After Sil and Peter had sufficiently returned to the living again (they were knocked out with a flue), it was time to move on to Cambodia. We travelled the whole day by bus to Cambodia. The border crossing was like a ‘milky way', every 10 meter there was another government official requiring a new form to be filled in and, of course, some dollars to cover for the expenses made. So we felt milked like cows once more. Only when we entered Cambodia, we realized how poor Laos really is (one of the ten poorest countries in the world!). In Cambodia the streets were busy again with traffic and all means of motorized transport. Along the roads lots of shops, workshops for cars, gas stations, etc. What a difference with Laos! One could feel the (economic) activity buzzing in the air. We stopped over in Kampong Cham to break the long bus trip. Good decision: the next day we had another 5 hours of bus to Siem Reap in the north of Cambodia.

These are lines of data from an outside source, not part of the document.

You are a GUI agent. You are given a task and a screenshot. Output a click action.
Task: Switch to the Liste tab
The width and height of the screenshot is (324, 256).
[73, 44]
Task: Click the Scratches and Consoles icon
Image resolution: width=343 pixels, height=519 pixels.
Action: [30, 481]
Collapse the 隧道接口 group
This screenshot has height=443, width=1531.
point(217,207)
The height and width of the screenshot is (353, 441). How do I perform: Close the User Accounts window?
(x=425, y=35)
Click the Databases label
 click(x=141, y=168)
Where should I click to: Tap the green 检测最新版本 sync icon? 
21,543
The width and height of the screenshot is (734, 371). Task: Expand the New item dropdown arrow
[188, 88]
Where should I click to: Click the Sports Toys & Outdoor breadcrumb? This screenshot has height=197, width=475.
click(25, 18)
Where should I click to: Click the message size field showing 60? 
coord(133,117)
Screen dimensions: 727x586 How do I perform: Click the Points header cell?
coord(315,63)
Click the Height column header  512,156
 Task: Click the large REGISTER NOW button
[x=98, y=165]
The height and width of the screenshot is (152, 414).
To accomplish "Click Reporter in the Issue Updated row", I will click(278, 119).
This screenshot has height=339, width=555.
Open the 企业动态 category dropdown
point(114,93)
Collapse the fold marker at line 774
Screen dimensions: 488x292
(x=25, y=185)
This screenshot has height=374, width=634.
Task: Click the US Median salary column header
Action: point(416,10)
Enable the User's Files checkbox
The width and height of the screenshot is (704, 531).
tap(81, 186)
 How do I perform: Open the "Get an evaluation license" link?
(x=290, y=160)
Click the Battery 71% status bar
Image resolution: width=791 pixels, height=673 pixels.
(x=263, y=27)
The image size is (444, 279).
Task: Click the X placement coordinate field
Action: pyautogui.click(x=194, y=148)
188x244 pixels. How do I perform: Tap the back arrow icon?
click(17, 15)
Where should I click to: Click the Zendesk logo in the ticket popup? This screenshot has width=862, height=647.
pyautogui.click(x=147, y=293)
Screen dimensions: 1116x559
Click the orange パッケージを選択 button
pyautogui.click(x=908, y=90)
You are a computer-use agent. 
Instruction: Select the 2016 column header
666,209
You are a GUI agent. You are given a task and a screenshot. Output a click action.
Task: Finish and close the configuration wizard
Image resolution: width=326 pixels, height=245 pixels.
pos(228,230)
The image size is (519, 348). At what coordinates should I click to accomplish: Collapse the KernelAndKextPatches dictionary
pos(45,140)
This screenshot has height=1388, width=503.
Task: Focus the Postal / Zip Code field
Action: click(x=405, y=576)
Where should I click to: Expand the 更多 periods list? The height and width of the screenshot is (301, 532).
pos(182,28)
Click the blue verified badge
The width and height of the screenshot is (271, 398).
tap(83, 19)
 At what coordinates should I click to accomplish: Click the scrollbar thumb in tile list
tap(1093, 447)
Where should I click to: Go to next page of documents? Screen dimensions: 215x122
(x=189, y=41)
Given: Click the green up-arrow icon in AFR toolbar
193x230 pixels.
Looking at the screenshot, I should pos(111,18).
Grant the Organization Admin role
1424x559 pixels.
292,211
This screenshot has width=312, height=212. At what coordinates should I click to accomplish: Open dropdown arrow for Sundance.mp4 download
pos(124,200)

Siem Riep is famous for the Angkor temples from the Khmer rule from the 11th to the 14th century AC. What an amazing wonder, these temples. Unbe-fuckin'-lievable, would be the word to best describe them. There are over 1,000 temples in the area (of which only 40 are de-jungled and can be visited), with Angkor Tom, the old city with numerous temples and Angkor Wat, the absolute most sacred temple in Cambodia, being the most important. We started small, working our way from the more remote and smaller temples to Angkor Wat and finally Angkor Tom. We spent three full days on the bicycle, exploring the many temples. Lasse and Sil brought a compass and headlight, so they could investigate the many dark alleys without getting bored. The stone-cutting, bas-reliefs and uncountable ornaments were really stunning. Too bad that many temples have suffered from the rain, bad foundations and had been left to become overgrown by the jungle. But then again, this also provided for some very picturesque scenery, which is why many adventure films have been filmed there, like Tomb Raider starring Harrison Ford as Indiana Jones.
Seam Riep itself is a nice and not-too-big city. Touristic but relaxed. Apart from visiting the temples of Angkor, Lasse, Sil and Peter went swimming at Aqua, a bar annex swimming pool owned by and frequented by expats. Claudia enjoyed some time on her own, visiting the museum and doing some shopping. We all bought a kroma, the traditional Cambodian scarf, worn on or around the head, or around the neck, or as swimming pants, or over the mouth in case of dust, or between the handlebars of a bicycle for your one year old child, and you can also use it as a towel to dry yourself (after swimming or showering) or the dishes. Now, if that's not a multi-functional piece of clothing, we don't know what in the world would be!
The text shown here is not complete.